The skill is: how do I set up a good workflow?
11-20 minutes
Feature walkthrough
Codex has a few things that make it different from a normal chat interface.
First, threads. A thread is like a work room for one task. If I am planning a workshop, that can be one thread. If I am building a website, that can be another thread. Keeping work separate makes Codex much easier to steer.
Second, context. Codex gets better when you give it the right material. That could be a folder, a Notion page, a link, pasted notes, a screenshot, or an Appshot.
Third, tools and plugins. This is where Codex starts feeling different from ChatGPT. It can work with real systems, not just generate text.
Fourth, review. Codex can create things, but we should always ask what it did, what it changed, what it accessed, and what still needs human verification.
20-27 minutes
Agent loop, context, and planning
When Codex works, it usually follows a loop.
You give it a prompt. It reads context. It uses tools. It updates its understanding. It creates or changes something. Then it checks and reports back.
The important thing is that every action adds context. So if the initial context is messy, the output can be messy. If the context is clear, the result is usually much better.
This is the prompt structure I want you to remember:
- Goal: what do I want?
- Context: what should Codex know?
- Tools: what can it use?
- Constraints: what should it avoid?
- Done when: how do we know it worked?
- Review: what should it check before saying done?
If the task is fuzzy, do not ask Codex to immediately act. Ask it to plan first. Plan mode is good when you want Codex to think through the task before changing anything.
27-32 minutes
Validation
The biggest unlock is validation.
If Codex knows how to check success, it can improve its own work.
For code, validation might be tests. For a website, it might be opening the page in the browser. For a Notion guide, it might be checking readability and privacy. For a portfolio, it might be reviewing claims and making sure nothing is invented.
No review, no trust.
32-45 minutes
Bridge to the Notion guide
Now, the slides are just the concept layer. The hands-on part is in the Notion guide.

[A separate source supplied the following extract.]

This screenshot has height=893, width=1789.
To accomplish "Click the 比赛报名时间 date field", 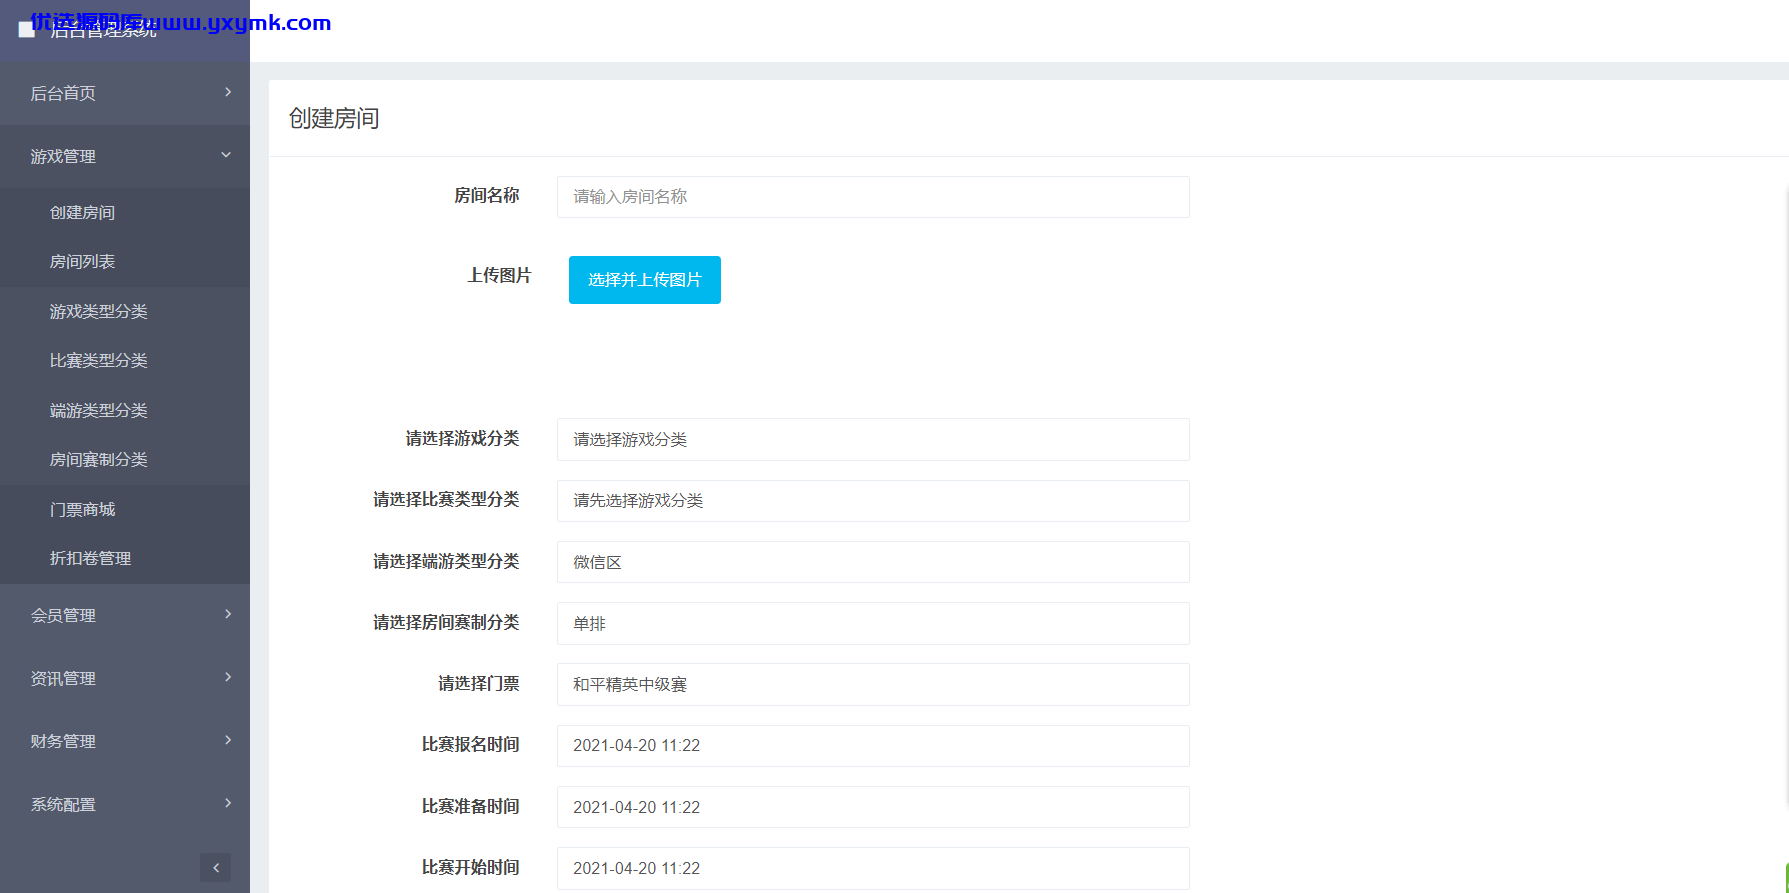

Think of the Notion guide as your workbook.
It has practice stations you can choose from. You do not need to finish every station. Pick one that matches your comfort level.

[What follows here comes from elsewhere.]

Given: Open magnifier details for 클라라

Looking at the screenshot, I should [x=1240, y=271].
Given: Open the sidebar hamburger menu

If you are newer, start with the profile-to-portfolio brief. If you are comfortable with tools, try the Notion, image, Canva/Figma, or website station. If you are technical, pay attention to how Codex scopes work, verifies output, and explains what changed.
For the hands-on portion, we will use a simple workflow:
profile material -> portfolio brief -> visual direction -> website draft -> review before sharing
You can use your own public profile, your own resume text, your own personal website, or the fake sample profile in the Notion guide. If you are unsure, use the fake Maya Tan profile. That is the safest option.
45-55 minutes
Safety reminder and exercise start
One important rule: do not paste private information.
Do not paste private phone numbers, private emails, private messages, salary information, references, or internal company material.
Also, do not let Codex invent achievements. If something is not in the source material, Codex should mark it as missing or uncertain.
Open the Notion guide and go to the practice stations.
Start with Station A: turn profile material into a portfolio brief. The goal is not to make the perfect portfolio yet. The goal is to see Codex take source material, structure it, identify what matters, and tell you what needs verification.
During hands-on
Review prompt
Before you accept anything Codex creates, use the review prompt in the guide.
Ask Codex:
- What tools did you use?
- What information did you access?
- What did you create or change?
- What should I verify?
- Are there privacy or permission risks?
- Is this ready to publish, or only ready to review?
That review step is the difference between using Codex casually and using Codex responsibly.
Final 3 minutes
Closing
The main takeaway is this:
Codex is not about prompting harder.
Codex is about setting up a better workbench.
Clear source.
Right tool.
Concrete artifact.
Safe boundary.
Review step.
Use ChatGPT when you want a quick answer.
Use Codex when you want to move work through context, tools, artifacts, checks, and review.